To improve slag formation and reduce the chemical activity of slag, a flux is introduced at the first stage with a maximum content of magnesium (Navy-1) MgO> 90%.

To thicken the slag when applying the skull in the converter and partially compensate for heat loss during the release of hydrated water, a flux of the VMF-2 brand is introduced with a carbon content of up to 10%. As a result, saturation of the slag with magnesium is quickly achieved, in the future - its thickening and, due to this, the application of a skull on the converter lining; converter steel production time is reduced; converter service life increases - up to 6000-10000 heats; labor-intensive and energy-consuming flux heat treatment process is excluded; significantly reduced overall labor costs in the production of fluxes. The shape of the flux is a briquette of 40 × 60 × 40 or any other form of a given volume (balls, granules, etc.).
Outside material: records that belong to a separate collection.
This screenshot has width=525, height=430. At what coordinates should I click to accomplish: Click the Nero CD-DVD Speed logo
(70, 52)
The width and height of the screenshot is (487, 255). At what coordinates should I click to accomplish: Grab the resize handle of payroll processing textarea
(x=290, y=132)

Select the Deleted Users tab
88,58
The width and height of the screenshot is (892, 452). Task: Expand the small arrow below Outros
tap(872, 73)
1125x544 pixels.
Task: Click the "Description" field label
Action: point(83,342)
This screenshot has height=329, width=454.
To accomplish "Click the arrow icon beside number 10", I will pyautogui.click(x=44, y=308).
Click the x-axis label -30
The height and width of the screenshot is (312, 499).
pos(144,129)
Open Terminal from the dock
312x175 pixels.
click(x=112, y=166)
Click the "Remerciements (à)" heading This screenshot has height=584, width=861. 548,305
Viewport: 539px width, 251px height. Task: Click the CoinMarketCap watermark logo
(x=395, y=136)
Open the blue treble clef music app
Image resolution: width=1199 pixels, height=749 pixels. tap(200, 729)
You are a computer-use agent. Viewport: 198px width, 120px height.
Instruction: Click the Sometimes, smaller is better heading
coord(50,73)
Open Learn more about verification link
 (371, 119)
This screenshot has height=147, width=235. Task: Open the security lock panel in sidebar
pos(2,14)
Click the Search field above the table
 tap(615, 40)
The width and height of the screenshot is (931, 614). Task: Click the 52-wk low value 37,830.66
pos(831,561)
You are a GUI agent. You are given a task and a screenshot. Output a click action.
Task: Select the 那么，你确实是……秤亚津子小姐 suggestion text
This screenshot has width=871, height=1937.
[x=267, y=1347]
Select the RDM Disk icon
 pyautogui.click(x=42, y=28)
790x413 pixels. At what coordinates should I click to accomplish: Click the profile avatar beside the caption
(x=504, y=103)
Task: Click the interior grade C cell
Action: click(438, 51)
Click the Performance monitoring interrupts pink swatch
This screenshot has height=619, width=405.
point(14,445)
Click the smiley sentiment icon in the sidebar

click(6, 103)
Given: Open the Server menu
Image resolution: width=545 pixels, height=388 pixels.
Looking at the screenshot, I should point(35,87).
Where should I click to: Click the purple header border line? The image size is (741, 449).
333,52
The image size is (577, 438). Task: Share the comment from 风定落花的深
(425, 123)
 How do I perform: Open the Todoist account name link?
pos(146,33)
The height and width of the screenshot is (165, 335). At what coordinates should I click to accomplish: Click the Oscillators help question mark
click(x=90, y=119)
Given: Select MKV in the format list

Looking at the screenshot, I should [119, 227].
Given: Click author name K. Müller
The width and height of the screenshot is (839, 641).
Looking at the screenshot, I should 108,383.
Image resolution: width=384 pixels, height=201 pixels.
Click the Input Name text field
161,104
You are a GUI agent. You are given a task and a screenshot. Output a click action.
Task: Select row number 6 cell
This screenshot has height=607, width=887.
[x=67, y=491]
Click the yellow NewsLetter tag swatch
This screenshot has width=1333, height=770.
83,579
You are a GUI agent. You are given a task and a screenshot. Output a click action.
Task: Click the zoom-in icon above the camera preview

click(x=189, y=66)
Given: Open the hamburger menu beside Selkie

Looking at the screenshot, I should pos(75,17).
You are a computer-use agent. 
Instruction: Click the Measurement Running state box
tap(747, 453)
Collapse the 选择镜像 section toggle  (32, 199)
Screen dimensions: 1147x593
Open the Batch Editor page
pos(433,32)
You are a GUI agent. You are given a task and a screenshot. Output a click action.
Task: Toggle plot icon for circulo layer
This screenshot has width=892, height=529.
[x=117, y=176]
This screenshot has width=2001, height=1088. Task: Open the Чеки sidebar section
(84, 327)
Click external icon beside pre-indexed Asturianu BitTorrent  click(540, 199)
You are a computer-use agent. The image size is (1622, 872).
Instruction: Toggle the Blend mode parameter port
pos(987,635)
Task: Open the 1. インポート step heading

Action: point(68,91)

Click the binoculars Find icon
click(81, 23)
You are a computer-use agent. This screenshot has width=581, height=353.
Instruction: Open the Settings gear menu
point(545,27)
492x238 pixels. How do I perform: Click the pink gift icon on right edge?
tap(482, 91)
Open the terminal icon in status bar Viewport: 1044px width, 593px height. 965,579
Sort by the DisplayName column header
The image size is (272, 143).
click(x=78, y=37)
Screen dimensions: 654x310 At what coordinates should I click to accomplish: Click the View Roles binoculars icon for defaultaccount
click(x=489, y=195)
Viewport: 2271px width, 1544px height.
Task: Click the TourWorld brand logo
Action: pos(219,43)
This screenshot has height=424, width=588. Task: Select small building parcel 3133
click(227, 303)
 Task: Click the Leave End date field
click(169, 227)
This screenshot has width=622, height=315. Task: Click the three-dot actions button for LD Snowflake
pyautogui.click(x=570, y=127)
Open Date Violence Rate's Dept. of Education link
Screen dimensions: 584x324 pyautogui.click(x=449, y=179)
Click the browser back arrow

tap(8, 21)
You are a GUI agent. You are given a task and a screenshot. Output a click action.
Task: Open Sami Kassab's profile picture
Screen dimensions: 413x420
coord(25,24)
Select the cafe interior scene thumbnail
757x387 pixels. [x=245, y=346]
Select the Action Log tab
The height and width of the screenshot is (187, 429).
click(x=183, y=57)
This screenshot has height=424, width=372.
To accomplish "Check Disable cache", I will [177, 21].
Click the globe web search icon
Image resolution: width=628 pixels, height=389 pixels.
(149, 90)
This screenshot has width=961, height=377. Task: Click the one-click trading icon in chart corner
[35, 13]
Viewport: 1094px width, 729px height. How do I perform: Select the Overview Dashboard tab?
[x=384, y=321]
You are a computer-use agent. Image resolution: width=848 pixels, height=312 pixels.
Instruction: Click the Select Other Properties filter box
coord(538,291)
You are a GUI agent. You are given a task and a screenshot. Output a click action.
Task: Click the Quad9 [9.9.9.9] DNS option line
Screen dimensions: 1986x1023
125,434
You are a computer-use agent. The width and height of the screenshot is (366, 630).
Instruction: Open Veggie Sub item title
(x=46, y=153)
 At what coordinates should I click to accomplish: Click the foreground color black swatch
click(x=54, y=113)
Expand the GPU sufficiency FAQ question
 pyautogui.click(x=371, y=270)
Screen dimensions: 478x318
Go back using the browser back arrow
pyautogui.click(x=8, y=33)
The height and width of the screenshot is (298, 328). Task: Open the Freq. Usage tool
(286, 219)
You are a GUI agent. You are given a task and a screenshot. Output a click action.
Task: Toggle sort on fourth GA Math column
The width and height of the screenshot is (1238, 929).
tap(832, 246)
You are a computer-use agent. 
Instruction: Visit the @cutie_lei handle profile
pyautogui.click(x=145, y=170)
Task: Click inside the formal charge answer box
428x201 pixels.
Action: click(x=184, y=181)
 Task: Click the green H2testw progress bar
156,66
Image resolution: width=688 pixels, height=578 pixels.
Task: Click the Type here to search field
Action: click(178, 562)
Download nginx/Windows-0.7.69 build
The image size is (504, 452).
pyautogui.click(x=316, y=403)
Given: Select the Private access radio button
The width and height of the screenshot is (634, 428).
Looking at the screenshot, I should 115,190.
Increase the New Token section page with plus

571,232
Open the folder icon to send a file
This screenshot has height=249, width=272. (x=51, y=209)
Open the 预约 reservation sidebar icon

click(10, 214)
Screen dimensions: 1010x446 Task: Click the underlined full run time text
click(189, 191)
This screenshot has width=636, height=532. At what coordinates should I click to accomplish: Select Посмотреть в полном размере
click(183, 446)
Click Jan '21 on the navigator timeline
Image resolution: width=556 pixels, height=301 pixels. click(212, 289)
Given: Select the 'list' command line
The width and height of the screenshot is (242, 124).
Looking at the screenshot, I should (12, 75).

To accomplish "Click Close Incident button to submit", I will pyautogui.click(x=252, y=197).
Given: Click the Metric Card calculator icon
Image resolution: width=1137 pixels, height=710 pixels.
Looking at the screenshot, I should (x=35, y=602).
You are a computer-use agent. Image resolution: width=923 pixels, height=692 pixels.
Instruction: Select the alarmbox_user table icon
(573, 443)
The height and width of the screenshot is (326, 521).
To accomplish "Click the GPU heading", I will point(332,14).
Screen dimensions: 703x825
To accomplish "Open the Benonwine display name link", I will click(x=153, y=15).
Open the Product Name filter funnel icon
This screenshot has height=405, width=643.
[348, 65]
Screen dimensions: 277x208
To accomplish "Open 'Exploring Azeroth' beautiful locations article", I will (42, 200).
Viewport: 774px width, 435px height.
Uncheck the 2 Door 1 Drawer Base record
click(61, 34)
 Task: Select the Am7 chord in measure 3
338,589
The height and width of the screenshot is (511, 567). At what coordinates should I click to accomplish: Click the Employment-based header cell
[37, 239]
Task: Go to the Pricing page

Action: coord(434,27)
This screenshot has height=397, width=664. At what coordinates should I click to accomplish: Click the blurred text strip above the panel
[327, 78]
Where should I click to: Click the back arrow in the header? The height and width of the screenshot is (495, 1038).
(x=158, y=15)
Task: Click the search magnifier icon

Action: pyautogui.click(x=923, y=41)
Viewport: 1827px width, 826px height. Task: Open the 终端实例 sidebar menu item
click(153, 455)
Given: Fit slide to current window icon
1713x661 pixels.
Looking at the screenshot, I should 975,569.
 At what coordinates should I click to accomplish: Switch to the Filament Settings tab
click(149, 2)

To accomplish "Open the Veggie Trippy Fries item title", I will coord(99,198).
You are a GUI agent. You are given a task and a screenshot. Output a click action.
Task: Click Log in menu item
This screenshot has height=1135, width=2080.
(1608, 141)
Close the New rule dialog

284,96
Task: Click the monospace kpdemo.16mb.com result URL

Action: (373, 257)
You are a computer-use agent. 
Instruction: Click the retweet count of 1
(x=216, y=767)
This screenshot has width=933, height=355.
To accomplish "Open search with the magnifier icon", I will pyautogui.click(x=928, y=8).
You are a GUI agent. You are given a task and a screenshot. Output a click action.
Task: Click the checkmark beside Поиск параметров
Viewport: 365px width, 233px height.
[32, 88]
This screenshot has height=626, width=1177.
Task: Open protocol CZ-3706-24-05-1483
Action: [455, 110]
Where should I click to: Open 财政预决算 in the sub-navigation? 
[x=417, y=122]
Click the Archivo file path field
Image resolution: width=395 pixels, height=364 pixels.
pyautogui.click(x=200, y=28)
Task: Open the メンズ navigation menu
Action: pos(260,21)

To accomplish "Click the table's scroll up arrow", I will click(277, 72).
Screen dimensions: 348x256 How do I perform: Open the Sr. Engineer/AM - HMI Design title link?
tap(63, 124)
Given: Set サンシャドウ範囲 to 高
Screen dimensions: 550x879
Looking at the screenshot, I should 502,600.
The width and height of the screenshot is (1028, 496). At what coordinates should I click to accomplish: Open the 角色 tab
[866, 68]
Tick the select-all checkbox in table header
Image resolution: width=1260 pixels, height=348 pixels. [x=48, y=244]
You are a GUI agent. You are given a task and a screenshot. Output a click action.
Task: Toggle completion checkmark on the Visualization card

These fluxes are supposed to be used at all metallurgical plants producing steel in converters equipped with magnesia-containing lining.

Claims (2)

1. The flux for the production of steel based on magnesia-containing rocks, containing oxides of magnesium, calcium and the target additive, characterized in that it contains ingredients in the following ratio, wt.%: Magnesium oxides 90.0-92.0 Calcium oxides 2.00-5.00 Target supplement Rest and as the feedstock for its production using the hydrated form of magnesia-containing rocks. 2. The flux for the production of steel based on magnesia-containing rocks, containing oxides of magnesium, calcium and the target additive, characterized in that it additionally contains carbon in the following ratio of ingredients, wt.%: Magnesium oxides 80.0-82.0 Calcium oxides 2.00-5.00 Carbon 8.00-12.0 Target supplement Rest and as the feedstock for its production using the hydrated form of magnesia-containing rocks.